Association of twinning and maternal age with major structural birth defects in Utah, 1999 to 2008

Abstract

Twinning is a risk factor for birth defects. Using population-based data from the Utah Birth Defect Network and the Utah Department of Health Vital Records, we investigated whether twinning increases the risk of major structural birth defects in live-born opposite-sex (OS) and same-sex (SS) twins as proxies for monozygotic and dizygotic twins, respectively. We also assessed whether maternal age modified the association between twinning and birth defects. All resident live-born singleton (n = 492,143) and twin (n = 13,596) infants issued a Utah birth certificate and delivered from 1999 through 2008 were included. Unadjusted and adjusted odds ratios (aORs) with 95% confidence intervals were calculated for each birth defect using unconditional logistic regression. Birth defects were slightly more likely to occur in SS (aOR = 1.94; 95% confidence interval, 1.70-2.21) than OS (aOR = 1.55; 95% confidence interval, 1.27-1.90) twins. The aORs stratified by maternal age did not show a trend for any twin type when calculated for all birth defects combined.
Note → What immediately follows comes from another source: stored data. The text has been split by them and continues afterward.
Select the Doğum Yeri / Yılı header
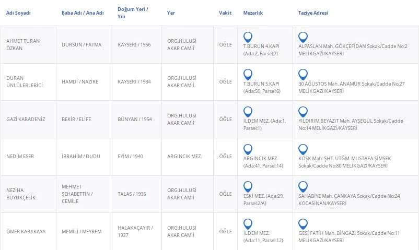This screenshot has width=419, height=250. [x=133, y=13]
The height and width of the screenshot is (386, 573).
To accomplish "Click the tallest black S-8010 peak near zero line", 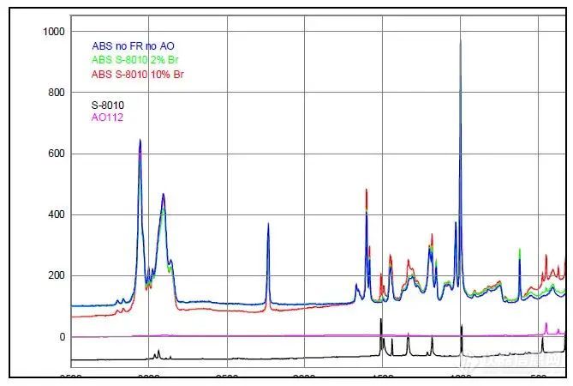I will tap(381, 319).
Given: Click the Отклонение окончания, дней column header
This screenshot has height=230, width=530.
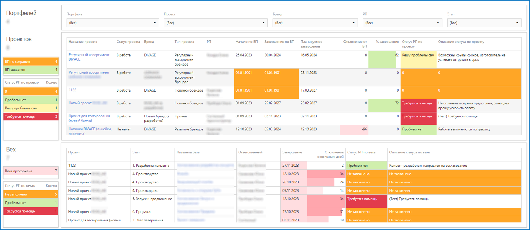Looking at the screenshot, I should 329,155.
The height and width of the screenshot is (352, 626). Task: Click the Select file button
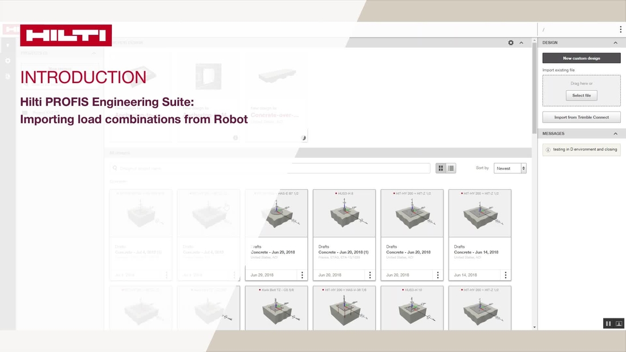tap(581, 95)
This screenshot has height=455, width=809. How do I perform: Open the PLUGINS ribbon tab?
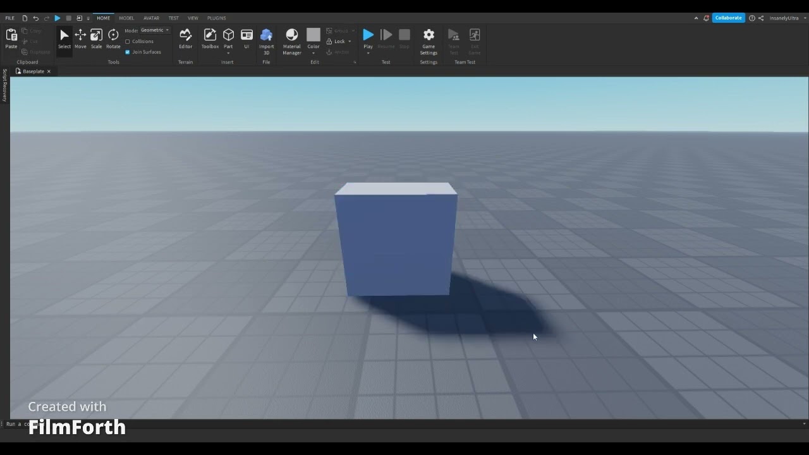pyautogui.click(x=216, y=18)
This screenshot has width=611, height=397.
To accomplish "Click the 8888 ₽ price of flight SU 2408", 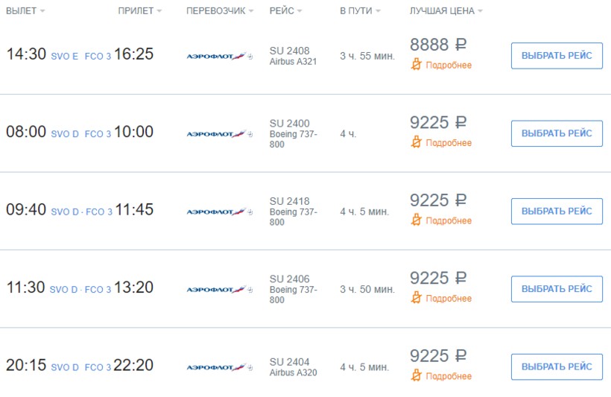I will (438, 45).
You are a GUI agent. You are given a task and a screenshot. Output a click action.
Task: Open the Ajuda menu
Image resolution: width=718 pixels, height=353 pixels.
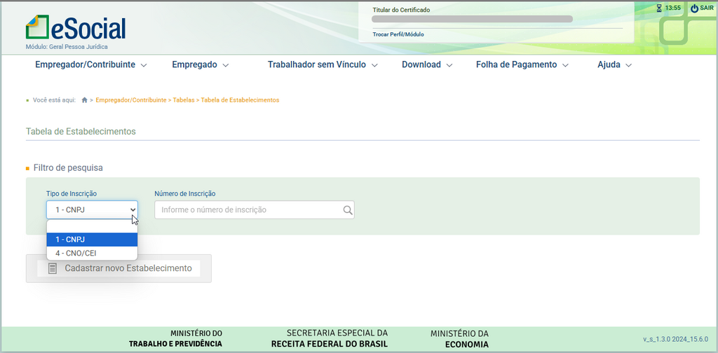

However, trends were observed for coarctation, pyloric stenosis, and shaft or penoscrotal hypospadias in OS twins; microcephaly, anotia/microtia, conotruncal defects, membranous ventricular septal defects, pyloric stenosis, all hypospadias, and craniosynostosis in SS twins; and tetralogy of Fallot, right ventricular outflow tract obstructions, renal agenesis/hypoplasia, and craniosynostosis in all twins. All twin types have an increased risk for birth defects compared with singletons. SS twins have the highest risk, presumably due to the influence of monozygotic twins. The risk for birth defects in twins was not significantly modified by the mother's age.